While Farragut was passing the forts, Porter, with his mortar-boats, and their attendant steamers, continued the bombardment. On the 24th he demanded a surrender, but was refused, and for the three days following there was little or no firing. During these days the garrisons were occupied in re-mounting some of their dismounted guns, and transferred others to the floating battery Louisiana.
On the 28th, General Duncan, the commander of the forts, learning that Farragut had possession of New Orleans, accepted the terms offered by Porter. While the articles of capitulation were being drawn up and signed, on board the Harriet Lane, and flags of truce were flying, the Confederate naval officers, after destroying three of their four remaining vessels, set fire to the Louisiana, and cast her adrift.
Fortunately her magazine exploded before she reached Porter’s flotilla, or some of his vessels must have shared her fate; and, not improbably, all of them.
After the surrender had been consummated, he went up the river, and captured the naval officers who were supposedto have been guilty of this perfidious and most dishonorable, and murderous act, and put them in close confinement, to be sent North, and dealt with as the Government might see fit. John K. Mitchell, the Commodore of the Confederate flotilla, sent a letter to Farragut, justifying himself for destroying his vessels, and excusing his attempt to blow up Porter’s vessels, in this wise:—
“Lieutenant Whittle was sent in a boat with a flag of truce to inform Commander Porter that in firing the Louisiana, her magazine had not been effectually drowned and that, though efforts were made to drown the charges in the guns, they may not have succeeded. This information was given in consideration of the negotiations then pending under flag of truce between him and Fort Jackson; but while the message was on its way the explosion took place, a fact that does not affect the honorable purposes intended by it.”
This letter seems almost too childish and disingenuous to receive serious notice. It was almost the only instance during the war when naval officers did not act in good faith.
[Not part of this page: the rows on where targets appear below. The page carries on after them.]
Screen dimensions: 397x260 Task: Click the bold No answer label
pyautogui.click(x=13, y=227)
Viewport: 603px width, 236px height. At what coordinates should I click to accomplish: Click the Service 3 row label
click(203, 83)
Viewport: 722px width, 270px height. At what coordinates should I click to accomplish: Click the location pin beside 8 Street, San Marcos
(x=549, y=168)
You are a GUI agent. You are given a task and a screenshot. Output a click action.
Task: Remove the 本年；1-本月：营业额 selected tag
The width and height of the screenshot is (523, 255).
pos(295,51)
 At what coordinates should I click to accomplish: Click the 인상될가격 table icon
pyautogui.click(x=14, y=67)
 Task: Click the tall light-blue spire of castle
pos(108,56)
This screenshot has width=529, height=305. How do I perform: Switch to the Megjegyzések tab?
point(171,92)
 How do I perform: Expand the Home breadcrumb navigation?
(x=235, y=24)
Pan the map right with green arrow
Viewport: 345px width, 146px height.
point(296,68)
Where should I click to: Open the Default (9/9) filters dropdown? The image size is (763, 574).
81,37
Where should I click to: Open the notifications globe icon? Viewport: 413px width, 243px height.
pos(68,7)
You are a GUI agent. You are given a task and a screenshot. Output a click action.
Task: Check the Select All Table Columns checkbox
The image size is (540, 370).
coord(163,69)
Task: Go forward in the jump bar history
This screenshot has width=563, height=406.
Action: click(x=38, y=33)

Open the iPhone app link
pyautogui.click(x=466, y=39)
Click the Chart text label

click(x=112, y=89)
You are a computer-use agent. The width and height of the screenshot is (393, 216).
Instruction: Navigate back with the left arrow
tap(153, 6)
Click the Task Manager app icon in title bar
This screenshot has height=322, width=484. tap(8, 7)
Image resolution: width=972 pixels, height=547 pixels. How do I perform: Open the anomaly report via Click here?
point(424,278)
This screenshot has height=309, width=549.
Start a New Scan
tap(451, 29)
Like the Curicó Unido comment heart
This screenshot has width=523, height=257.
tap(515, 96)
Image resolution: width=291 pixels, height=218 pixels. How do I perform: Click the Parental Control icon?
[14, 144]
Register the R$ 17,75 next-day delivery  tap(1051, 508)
The Confederate naval officers claimed, in justification of their action, that they were no party to the flag of truce, nor were they included in the terms of surrender of the forts, General Duncan treating only for the garrisons under his command, and expressly disclaiming all connection with the navy. The whole was a pitiful commentary upon the jealousies and want of united conduct, which rendered Farragut’s task a little more easy. Mitchell had always been considered an “ill-conditioned” man, in the old navy, and the Government was disposed to treat him, and some of his officers, pretty rigorously; but matters were arranged, afterwards, in acorrespondence which took place, upon their being sent North, between the Secretary of the Navy and Mitchell, that resulted in their treatment as ordinary prisoners.
In writing to his family, after his capture of New Orleans, Farragut said, “It is a strange thought, that I am here among my relatives, and yet not one has dared to say, ‘I am happy to see you.’ There is a reign of terror in this doomed city: but, although I am abused as one who wished to kill all the women and children, I still see a feeling of respect for me.”